Di akhir Juli 2003, lebih kurang 13 tahun yang lalu, kami bersepuluh terseok-seok menjinjing barang-barang bawaan masing-masing. Kuat menyengat tercium bau pesing di terminal Pulo Gadung. Lelah menahan lapar dan dahaga sebab belum sempat makan siang. Sambil menunggu dijemput, kami bergegas menuju sebuah warung makan. Langsung penuh sesak warung itu, sebab kami bersepuluh masuk dengan membawa barang-barang bawaan kami sekaligus. Hal ini kami terpaksa lakukan, demi keamanan. Cerita senior-senior yang sudah lebih dulu, Jakarta sangat rawan copet, curi dan kejahatan lain. Kami jadinya ekstra hati-hati. Sedia payung sebelum hujan, mencegah lebih baik dari mengobati, kata orang bijak.
Setelah menghabiskan semua makanan yang dipesan dengan sangat lahap, hampir tidak ada sisa sebutir pun di atas piring, Gaby-seorang teman asli Lembata, berrambut sangat keriting hingga kutu pun tidak berani masuk takut tersesat, tampil berani sangat percaya diri, dengan logat Betawi.
“Mbak, gue minta pencungkil gigi?”
Hah, pemilik warung terkaget-kaget. Kebingungan. Menahan tawa. Ia senyum-senyum kol bungkus. Kami yang lain ikut senyum-senyum. Tidak enak tertawa. Takut Gaby malu. Dua menit cukup gesit, Mbak pemilik warung kembali masuk, tidak membawa apa-apa.
“Maaf, Mas, pencungkil gigi ga dijual di sini”, katanya masih bingung.
Serentak seperti paduan suara, tawa kami meledak. Seorang teman terkekeh-kekeh, sambil memegang perut. Satu lagi teman, ia hampir saja terguling-guling di lantai kotor warung itu.
“Mbak, maksudnya tusuk gigi”, kata Rongki, di antara kami yang lebih dewasa. Wajah Gaby berubah seperti tomat masak. Sambil tertawa kecil, kami meninggalkan warung makan itu setelah menyodorkan beberapa lembar uang. Jemputan pun datang.
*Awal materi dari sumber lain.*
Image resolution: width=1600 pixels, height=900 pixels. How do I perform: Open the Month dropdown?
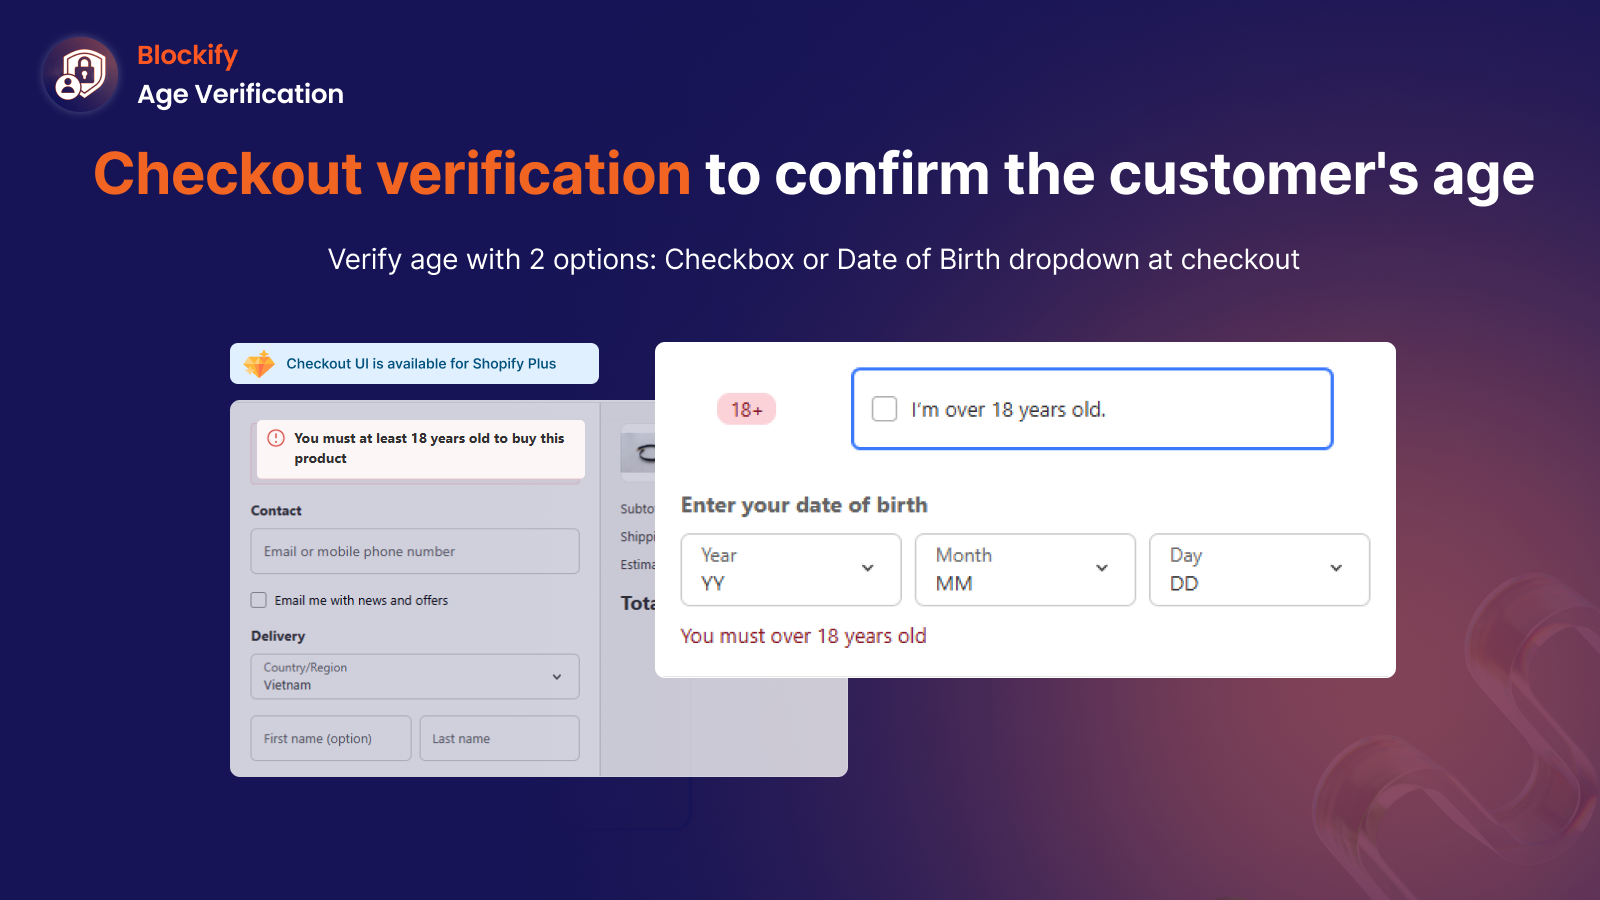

Akhir cerita, setelah setahun di Jakarta, Gaby tergolong gagal mengadu nasib. Ia lalu hijrah ke kota Yogyakarta, belajar hukum di kampus Unika Atmajaya. Lalu kembali ke kampung halaman, Lembata (NTT). Kuat berhembus kabar, ia pernah mencoba menjadi calon DPRD Lembata pada pileg 2014 kemarin, sayang niat luhur menjadi jembatan “voice of the voiceless” ini belum terwujud. Dan hanya dengan tulisan ini, saya rindu teman saya ini. Sembari tak lupa mendoakannya dari kota Ende. Teman, selamat mencoba lagi di tahun 2019. Semoga sukses.
==========================
Cerita ini berdasarkan fakta, hanya nama disamarkan.